2007 CAA Coach of the Year
2005 I-AA.org National Coach of the Year
2005 Atlantic 10 Coach of the Year
2002 Schutt Sports/American Football Monthly National I-AA Coach of the Year
2001 & 2002 Patriot League Coach of the Year
A 1989 graduate of Williams College in Massachusetts, Clawson earned a degree in political economy. A native of Youngstown, N.Y., Clawson was a defensive back for Williams and went on to serve as a graduate assistant coach at Albany in 1989 and 1990. He moved to Buffalo for the 1991 and 1992 seasons, tutoring the secondary his first year and the quarterbacks and running backs his second.
In 1993, Clawson was named the running backs coach at Lehigh and helped the Mountain Hawks to a 7-4 record and the Patriot League championship. He was promoted to offensive coordinator in 1994 and spent two years in that role, adding another Patriot League title in 1995.
Villanova hired Clawson as offensive coordinator in 1996 and his offense helped the Wildcats to NCAA FCS playoff appearances in 1996 and 1997. During his tenure at Villanova, Clawson's offense established 70 program records, held the No. 1 ranking in the nation for six weeks in 1997 and won the 1997 Atlantic 10 championship. He tutored Brian Westbrook, who became the first player in college football history to gain 1,000 yards both rushing and receiving.
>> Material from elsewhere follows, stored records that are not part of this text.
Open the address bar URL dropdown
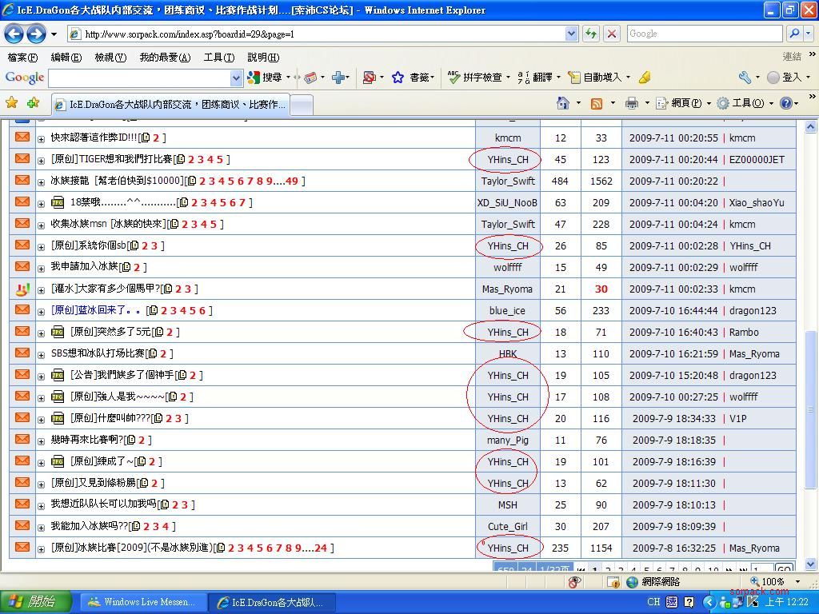This screenshot has width=819, height=614. (571, 34)

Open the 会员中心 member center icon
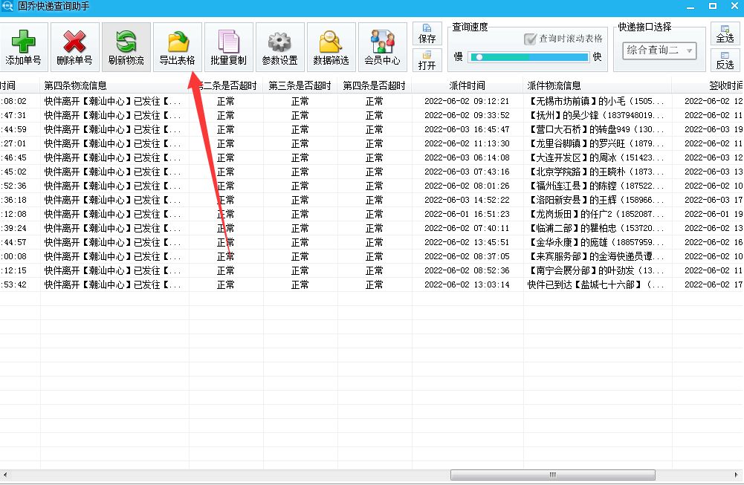tap(382, 45)
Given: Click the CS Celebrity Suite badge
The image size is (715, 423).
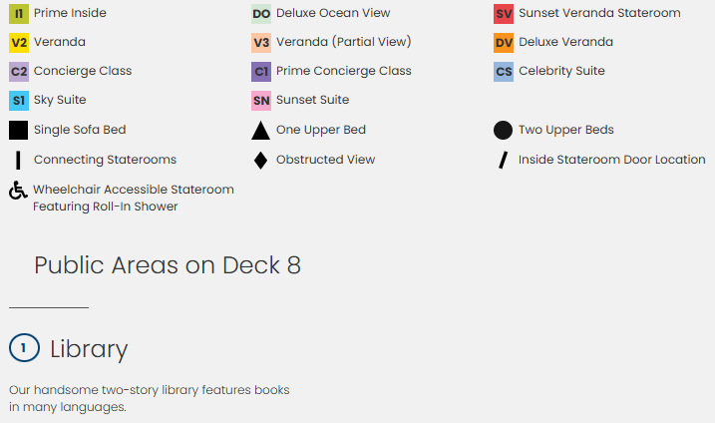Looking at the screenshot, I should (x=504, y=72).
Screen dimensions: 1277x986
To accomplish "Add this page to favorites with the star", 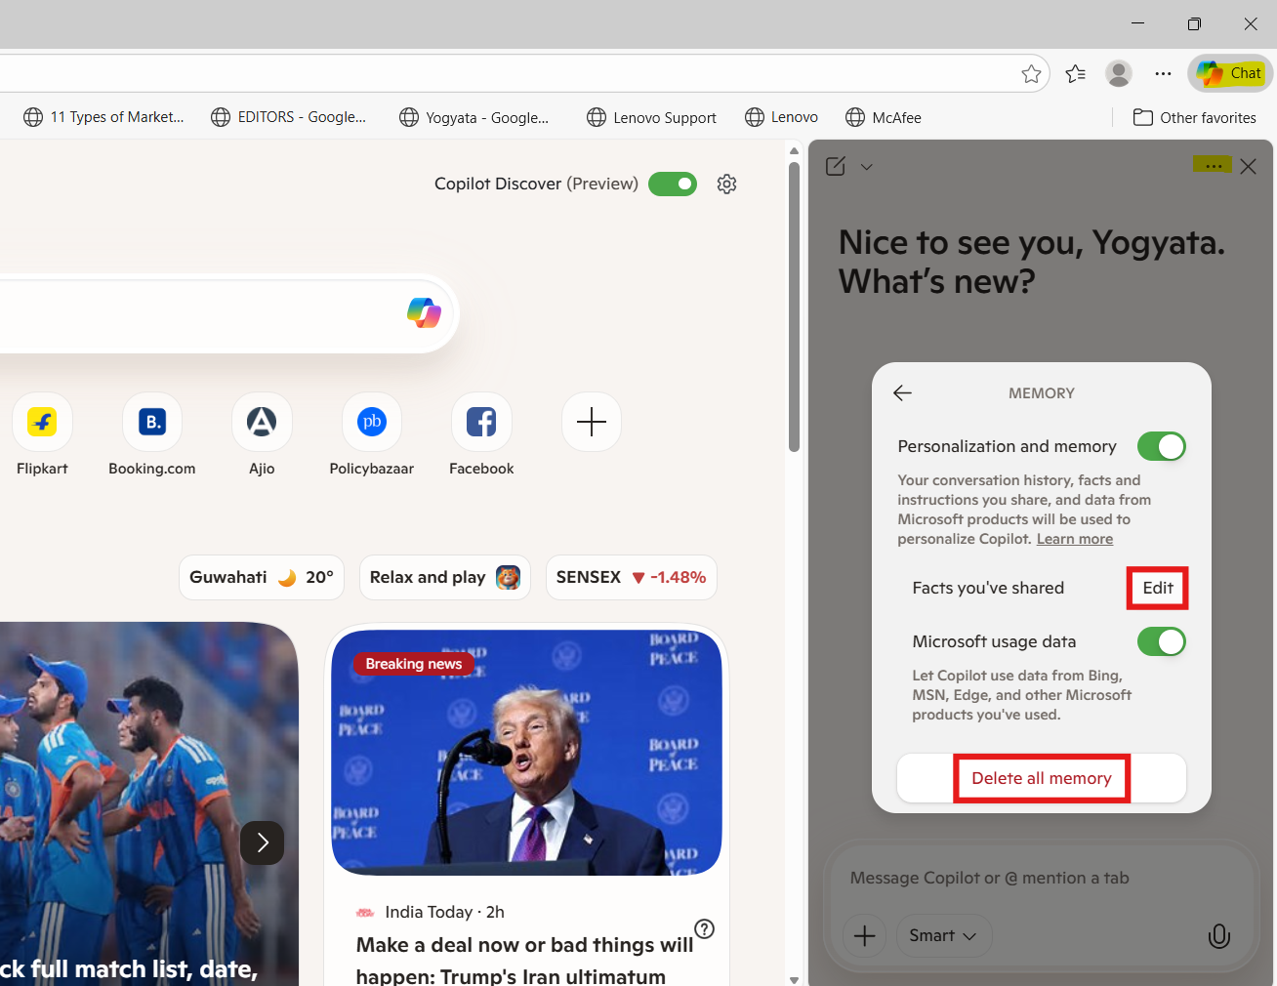I will coord(1031,73).
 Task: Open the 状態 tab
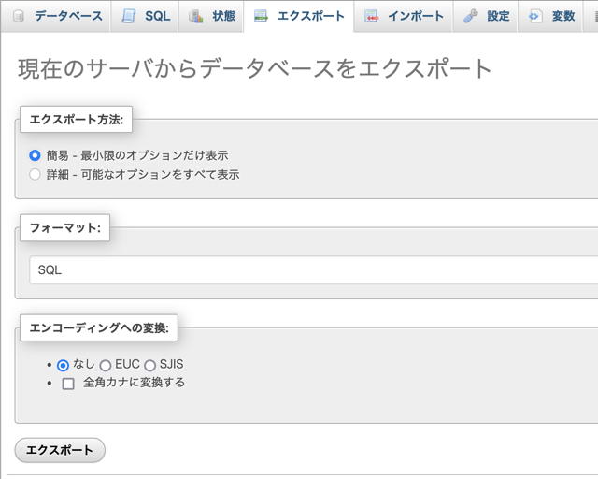(x=223, y=16)
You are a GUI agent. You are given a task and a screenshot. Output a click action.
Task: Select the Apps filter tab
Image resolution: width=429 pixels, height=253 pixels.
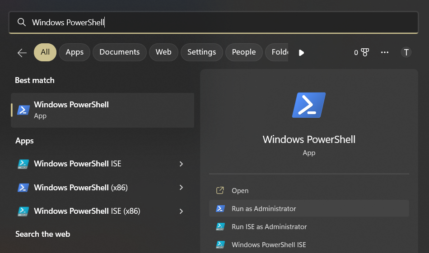pos(75,52)
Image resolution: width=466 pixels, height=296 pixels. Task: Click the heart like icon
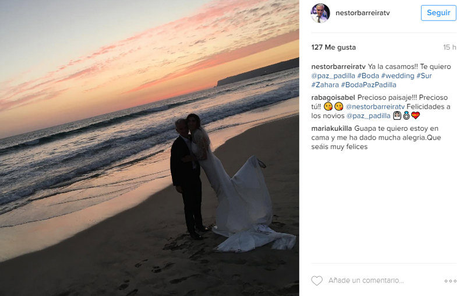pyautogui.click(x=316, y=280)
Following the 1998 season, Clawson became the nation's youngest Division I head coach when he was named head coach at Fordham. Inheriting a team that had won just 22 games in the previous 10 years, Clawson turned the Rams into the Patriot League champions in his fourth season at the helm. He was the Patriot League Coach of the Year in both 2001 and 2002. Clawson helped the Rams 2002 FCS Playoffs where they defeated fourth seed Northeastern in the opening round before falling to Villanova.
Clawson was named the head coach at Richmond prior to the 2004 season. He guided the Spiders to the biggest two-year turnaround in school history, improving from 3-8 in 2004 to 9-4 in 2005. In 2007, his final year with the Spiders, Clawson guided Richmond to an 11-3 record, the Colonial South title and the FCS national semifinals.
He left Richmond in 2008 to replace David Cutcliffe as the offensive coordinator under Phillip Fulmer at Tennessee. Following that season, Clawson was named the head coach at Bowling Green in time for the 2009 season.
Clawson has compiled a 93-89 record in 15 career seasons including a 59-54 mark in conference games. He was 29-29 in five seasons at Fordham, 29-20 in four seasons at Richmond and 32-31 in five seasons with Bowling Green.
Clawson and his wife, Catherine, are the parents of two children, Courtney and Eric.